I'm new to SOLR and have some basic questions that hopefully steer me in the
right direction.

- I want my search to "auto" spell check - that is if someone types
"restarant" I'd like the system to automatically search for restaurant.
I've seen the SpellCheckComponent but that doesn't seem to have a simple way
to automatically do the "near" type comparison.  Is the SpellCheckComponent
the wrong one or do I just need to manually handle the situation in my
client code?

- Also, what is the proper analyzer if I want to search a search for "thai
food" or "thai restaurant" to actually match on Thai?  I can't totally
ignore words like food and restaurant but I want to ignore more general
terms and look for specific first (or I should say score them higher).
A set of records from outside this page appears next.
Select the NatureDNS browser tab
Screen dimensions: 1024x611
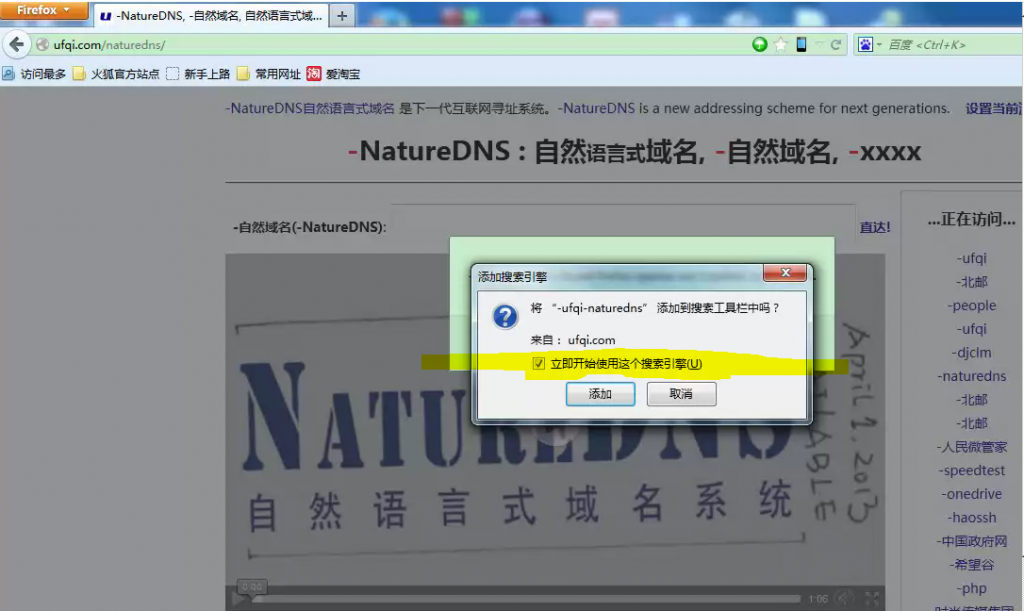212,14
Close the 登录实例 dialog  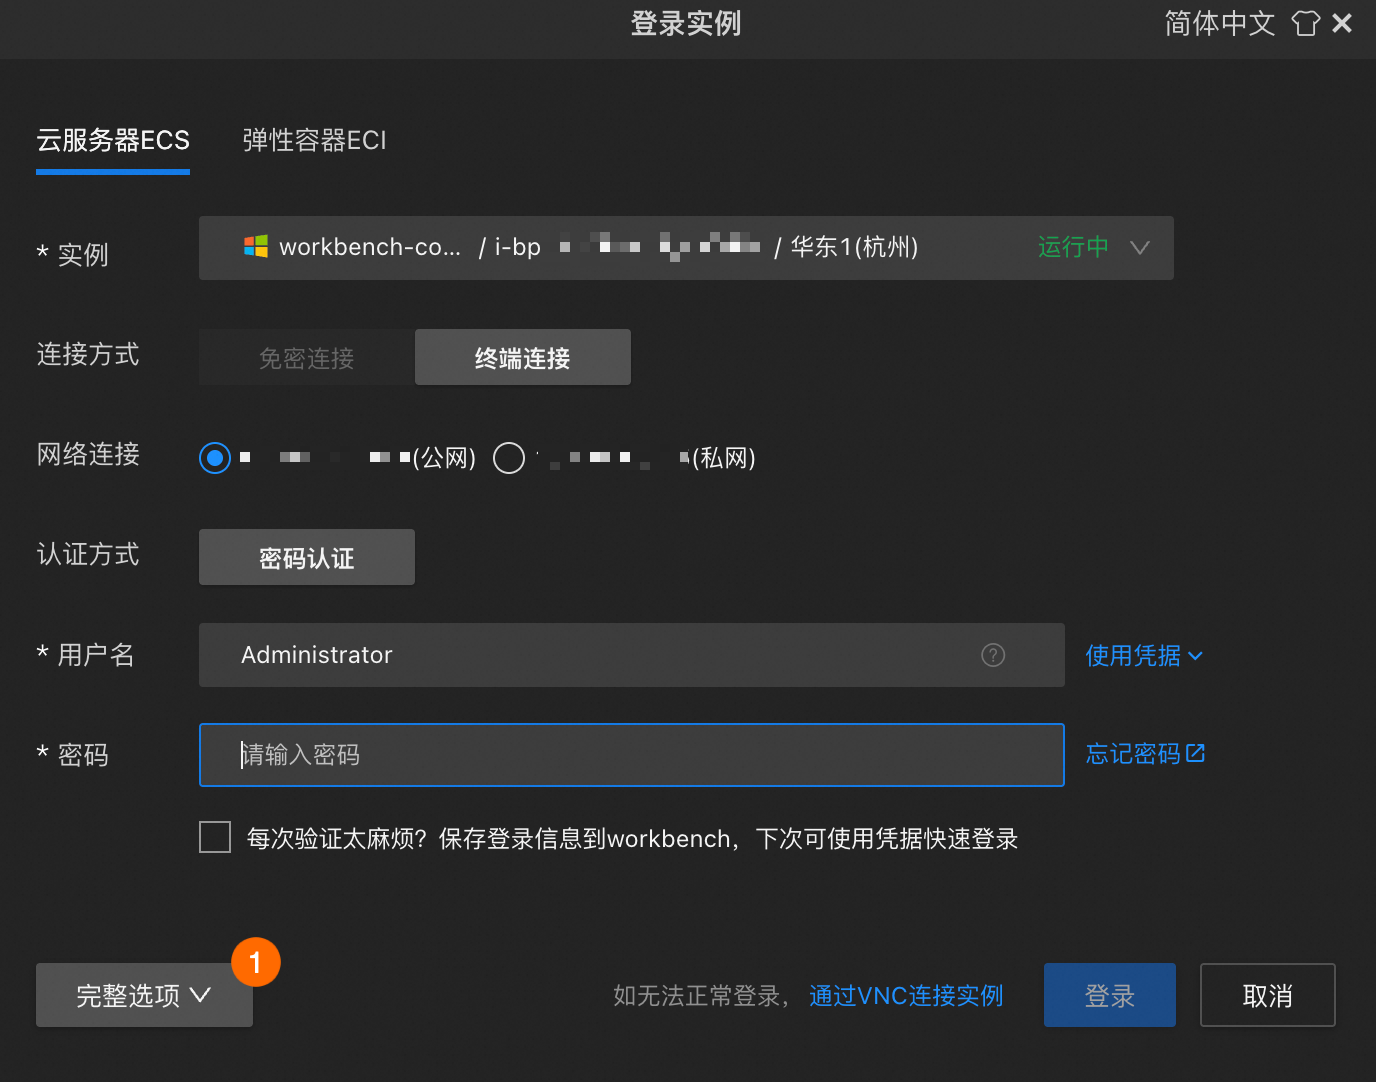[1342, 23]
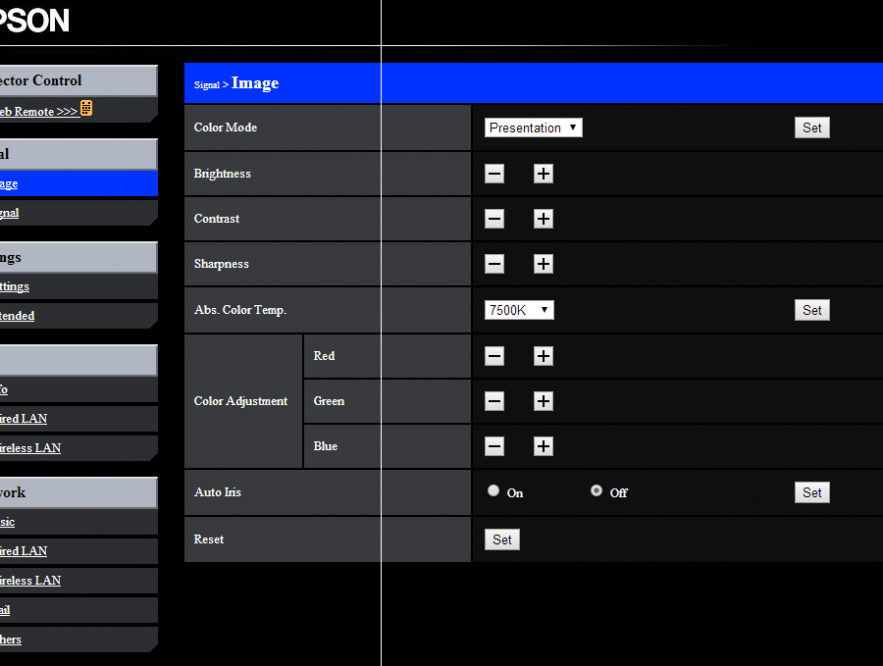Screen dimensions: 883x666
Task: Open the Abs. Color Temp. dropdown
Action: (519, 309)
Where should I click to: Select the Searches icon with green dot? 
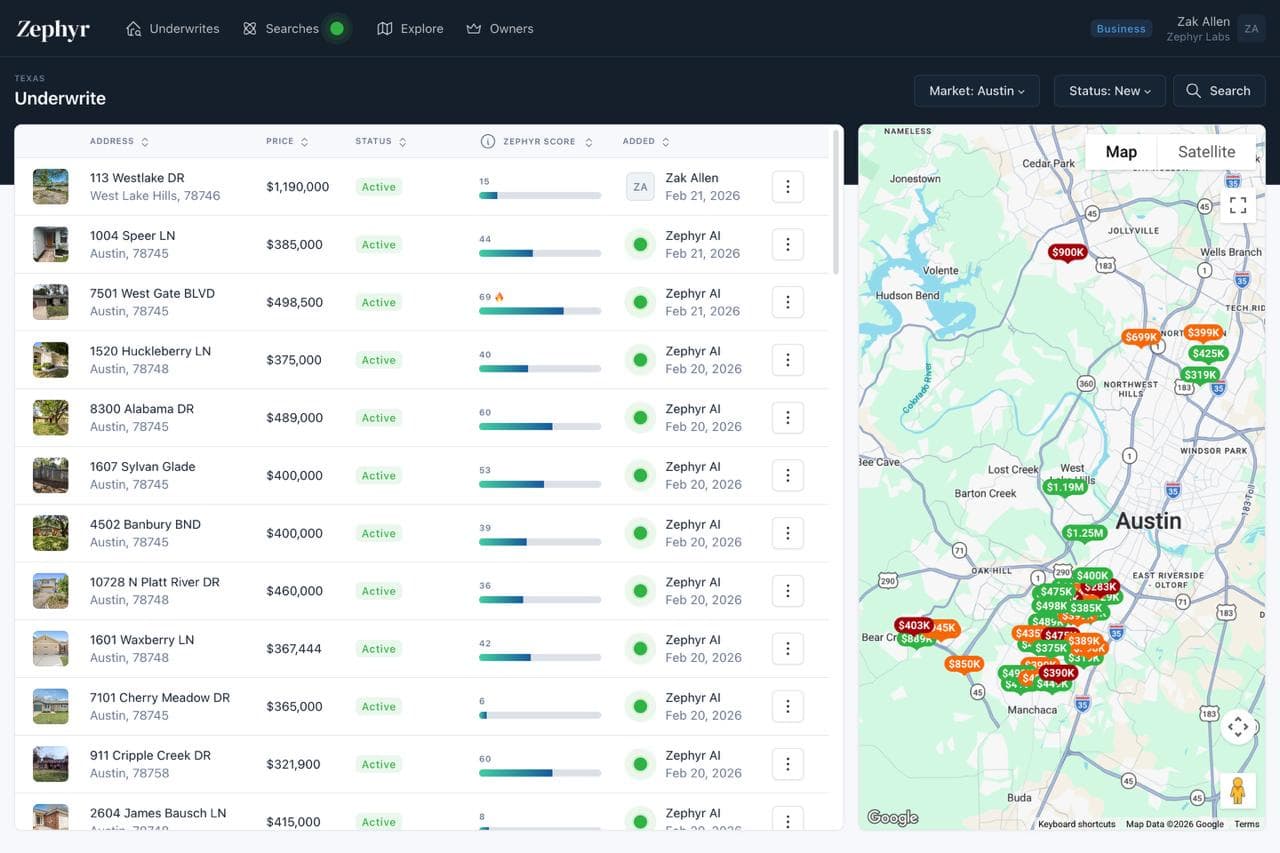tap(249, 28)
Any tips on what I should be reading up on will be greatly appreciated.

Thanks.

Re: Some basics

Posted by Otis Gospodnetic <ot...@yahoo.com>.
Frank,

Is the following what you are after:

Here is a query for my last name, but misspelled: http://search-lucene.com/?q=gospodneticc

But if you look above the results, you will see this text:

  Search results for "gospodnetic" :

... and the search results are indeed for the auto-corrected query.

To get this functionality we built this:

  http://sematext.com/products/dym-researcher/index.html

Regarding your second question:
I don't think there is anything in Solr that allows it to automatically figure out which terms are the "more specific" ones and which are the "more general" ones.  Perhaps it can base such assumptions about terms based on their occurrence frequency in the index, and here TermVectorsComponent can help.

Otis
----
Sematext :: http://sematext.com/ :: Solr - Lucene - Nutch
Lucene ecosystem search :: http://search-lucene.com/



----- Original Message ----
> From: Frank A <fs...@gmail.com>
> To: solr-user@lucene.apache.org
> Sent: Wed, June 2, 2010 9:32:12 PM
> Subject: Some basics
> 
> Hi,

I'm new to SOLR and have some basic questions that hopefully steer me 
> in the
right direction.

- I want my search to "auto" spell check - 
> that is if someone types
"restarant" I'd like the system to automatically 
> search for restaurant.
I've seen the SpellCheckComponent but that doesn't 
> seem to have a simple way
to automatically do the "near" type 
> comparison.  Is the SpellCheckComponent
the wrong one or do I just need 
> to manually handle the situation in my
client code?

- Also, what is 
> the proper analyzer if I want to search a search for "thai
food" or "thai 
> restaurant" to actually match on Thai?  I can't totally
ignore words 
> like food and restaurant but I want to ignore more general
terms and look for 
> specific first (or I should say score them higher).

Any tips on what I 
> should be reading up on will be greatly appreciated.

Thanks.

Re: Some basics

Posted by Chris Hostetter <ho...@fucit.org>.
: - I want my search to "auto" spell check - that is if someone types
: "restarant" I'd like the system to automatically search for restaurant.
: I've seen the SpellCheckComponent but that doesn't seem to have a simple way
: to automatically do the "near" type comparison.  Is the SpellCheckComponent
: the wrong one or do I just need to manually handle the situation in my
: client code?

at the moment you need to handle this in your client -- if you get no 
results back (or too few results based on some expecatation you have) 
but the spellcheck component retunred a suggestion then trigger a 
subsequent search using that suggestion.

: - Also, what is the proper analyzer if I want to search a search for "thai
: food" or "thai restaurant" to actually match on Thai?  I can't totally
: ignore words like food and restaurant but I want to ignore more general
: terms and look for specific first (or I should say score them higher).

the issue isn't so much your analyzer as how you structure your query -- i 
would suggest using the dismax query parser with a very low value for hte 
'mm' param (ie: '1' or something like '10%' if you expect a lot of queries 
with many many words) and a useful "pf" param -- that way two word queries 
will return matches for either word, but docs that match both words will 
score higher, and docs that match the full phrase will score the highest.